Let me be really clear about one thing; Wikidata is powerfull stuff in its own right. In one way it is really great that its first implementation is so ambitious; when you can model this. You can model almost everything. In another it means that as WiktionaryZ is dependent on Wikidata, it will move forward technically at the same speed. Given that the namespace manager will be in Mediawiki 1.6 and given that other infrastructure issues are addressed things could not look more prommissing that the way they do.
For the language guys reading this; we are seriously considering to "steal" a page out of the LMF book; particularly for lexicological information we are going to have "Attributes" that are defined in a language specific way and that are going to be defined particularly in three places; the Expression, the SynTrans and the DefinedMeaning level.
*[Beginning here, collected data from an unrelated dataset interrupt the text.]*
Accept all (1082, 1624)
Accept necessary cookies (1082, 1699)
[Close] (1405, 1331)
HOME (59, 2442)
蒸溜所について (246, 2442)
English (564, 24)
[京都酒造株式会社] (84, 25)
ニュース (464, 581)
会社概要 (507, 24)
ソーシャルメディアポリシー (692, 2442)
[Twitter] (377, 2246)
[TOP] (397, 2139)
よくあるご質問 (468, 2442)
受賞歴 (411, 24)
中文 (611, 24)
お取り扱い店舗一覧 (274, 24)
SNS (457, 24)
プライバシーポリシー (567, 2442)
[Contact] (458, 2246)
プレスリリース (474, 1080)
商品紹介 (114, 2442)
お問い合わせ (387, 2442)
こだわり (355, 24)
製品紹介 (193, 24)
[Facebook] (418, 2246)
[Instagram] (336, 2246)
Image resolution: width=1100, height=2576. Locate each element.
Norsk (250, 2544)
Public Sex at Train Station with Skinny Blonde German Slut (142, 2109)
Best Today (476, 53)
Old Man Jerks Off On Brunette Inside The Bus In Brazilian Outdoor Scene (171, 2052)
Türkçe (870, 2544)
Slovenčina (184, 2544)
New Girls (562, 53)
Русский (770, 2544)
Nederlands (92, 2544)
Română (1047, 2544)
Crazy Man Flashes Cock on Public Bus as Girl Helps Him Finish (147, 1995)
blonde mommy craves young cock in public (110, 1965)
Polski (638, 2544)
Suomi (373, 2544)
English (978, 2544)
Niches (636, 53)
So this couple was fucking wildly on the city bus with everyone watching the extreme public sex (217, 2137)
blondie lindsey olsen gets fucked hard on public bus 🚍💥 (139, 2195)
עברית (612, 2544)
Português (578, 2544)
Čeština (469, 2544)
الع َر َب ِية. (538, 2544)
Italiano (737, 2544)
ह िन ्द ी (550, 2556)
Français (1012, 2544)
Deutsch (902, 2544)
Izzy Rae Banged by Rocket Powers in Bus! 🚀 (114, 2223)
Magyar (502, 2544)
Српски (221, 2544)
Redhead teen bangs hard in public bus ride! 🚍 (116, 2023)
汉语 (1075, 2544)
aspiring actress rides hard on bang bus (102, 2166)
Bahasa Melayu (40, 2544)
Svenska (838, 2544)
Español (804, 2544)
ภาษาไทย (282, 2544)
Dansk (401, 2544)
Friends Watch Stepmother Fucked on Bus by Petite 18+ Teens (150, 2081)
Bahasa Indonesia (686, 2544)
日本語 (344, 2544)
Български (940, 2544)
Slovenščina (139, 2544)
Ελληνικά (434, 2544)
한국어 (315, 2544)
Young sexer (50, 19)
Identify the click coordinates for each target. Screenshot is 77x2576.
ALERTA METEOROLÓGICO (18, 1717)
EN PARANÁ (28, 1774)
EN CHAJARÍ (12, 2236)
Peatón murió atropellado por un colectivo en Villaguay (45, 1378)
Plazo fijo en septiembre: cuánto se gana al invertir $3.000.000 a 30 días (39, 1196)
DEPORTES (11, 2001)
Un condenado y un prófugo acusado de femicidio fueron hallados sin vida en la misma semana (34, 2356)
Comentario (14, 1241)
This means that we are about to ditch the LexicalItem. This will do us two things; it will make the core of WiktionaryZ more efficient and it will allow us to be more language specific from the start. As we will have Attributes that are conditional on other Attributes and as this will be reflected in the User Interface I think this may reflect the core idea of LMF. Then again I do not really know as I do not really understand enough of LMF yet.